Tiene poderes mejor que los rayos X, no es hecho de acero, su perfección atómica está en su sonrisa y un par de luces que la acompañan, no hay kriptonita que lo haga débil y no es un súper héroe famoso pero te rescata de tus días más tristes.
No hay cielo que lo detenga, le gusta volar, volar cometas, no importa si es invierno, no hay invierno en su corazón, siempre tiene un sol en su bolsillo dispuesto a compartirlo.

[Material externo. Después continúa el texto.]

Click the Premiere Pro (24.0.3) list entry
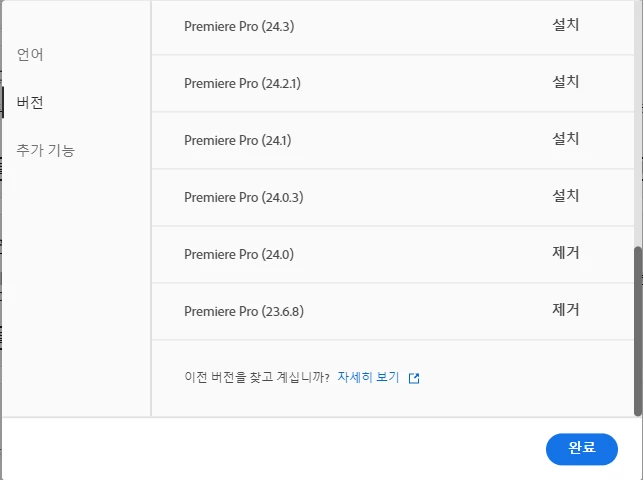This screenshot has height=480, width=643. [243, 197]
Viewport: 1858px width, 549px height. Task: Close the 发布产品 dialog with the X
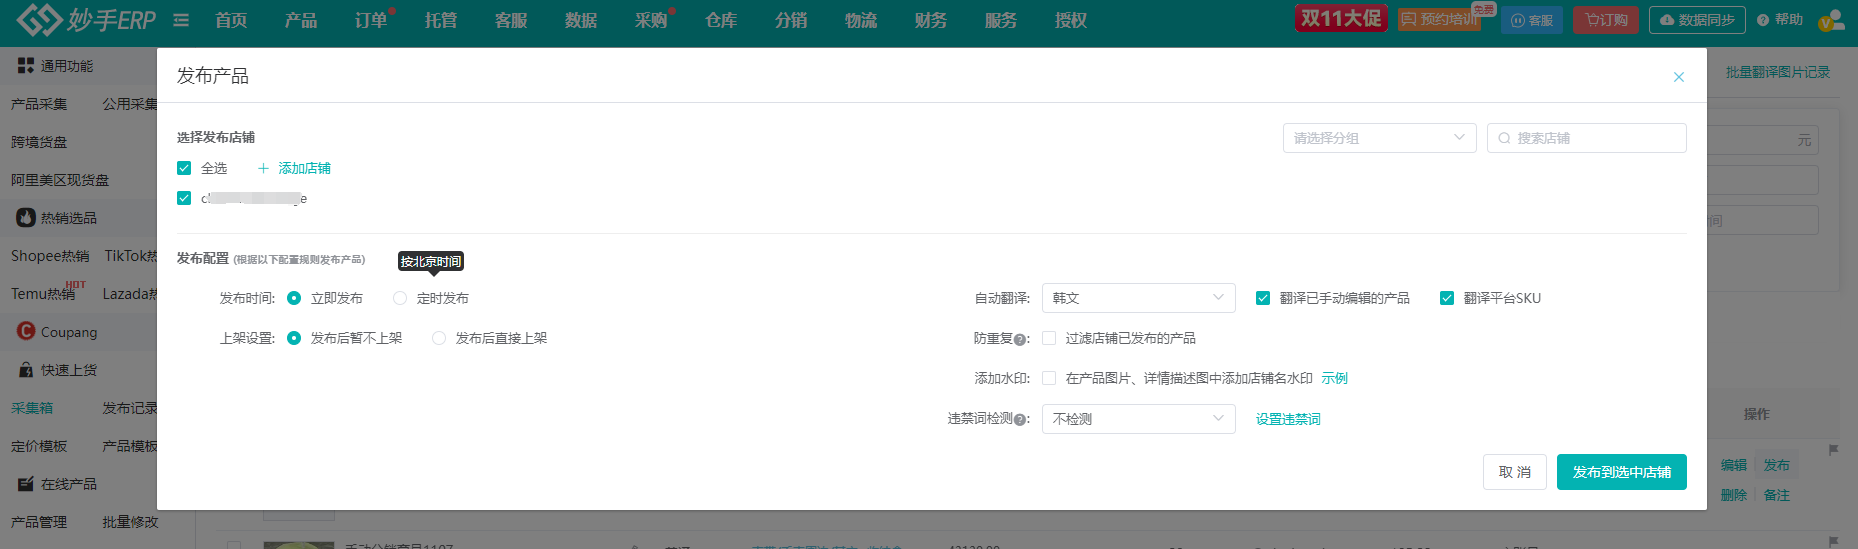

No le importaría perderse un buen concierto si su conversación lo divierte más, jamás se quitaría las amígdalas, pues tendría una cosa menos en común contigo. Le gusta cocinar, tomar vino, el desayuno, el arte, las fresas, bailar, le encanta que lo mimes, vive por él, vive de sueños.
Un día te duermes hablando con Nadie y cuando despiertas, Nadie ha cambiado tu rutina lúgubre, tu sábanas son arcoíris, el lavaplatos está lleno de flores, huele a la sección de frutas del supermercado, todo es color vainilla y mientras llueve afuera, imaginas que caen gotas de chocolate.
A Nadie le gusta bañarse a las diez de la noche, pues entonces cuando amanezca junto a ti, tendrá veinticinco minutos más para abrazarte. No le importa hablar contigo toda la madrugada, pues ha dejado de dormir por hacer trabajos y sería un tonto no dejarlo de hacer por algo que le gusta. Me gustaría nombrar otra de las cosas que le gustan en orden posterior a la palabra “típico” pero esas cosas no existen, Nadie es de todo un poco menos típico, empiezo a creer que es único.
Cuando hablas con alguien que te gusta sólo piensas en preguntas para romper el hielo, con Nadie no hay hielo, las preguntas nadan en su hábitat natural. Cree en el amor, te haría el amor, pero primero le gustaría cenar contigo, conocerte y descifrarte, en la cama de Nadie no son bienvenidas las extrañas.
No sabes de dónde apareció o por qué lo hizo, no sabes si lo mereces, si es tuyo, si es de otra, si son amigos, si se gustan, sólo sabes que cree en el amor como un primerizo si importar cuántas veces le haya tocado recoger sus pedazos.
Él es el ramo de novia que todas se pelearían en un matrimonio, es el primer café de la mañana, es la parte divertida del día y por la que esperas impacientemente que llegue la noche. Es justo lo que quieres, lo que te gusta sin conocerlo del todo, no existe punto de comparación, por eso decidí llamarlo “Nadie”, porque nadie es ni será jamás como él.
Nadie es perfecto, nadie sabe todos mis secretos.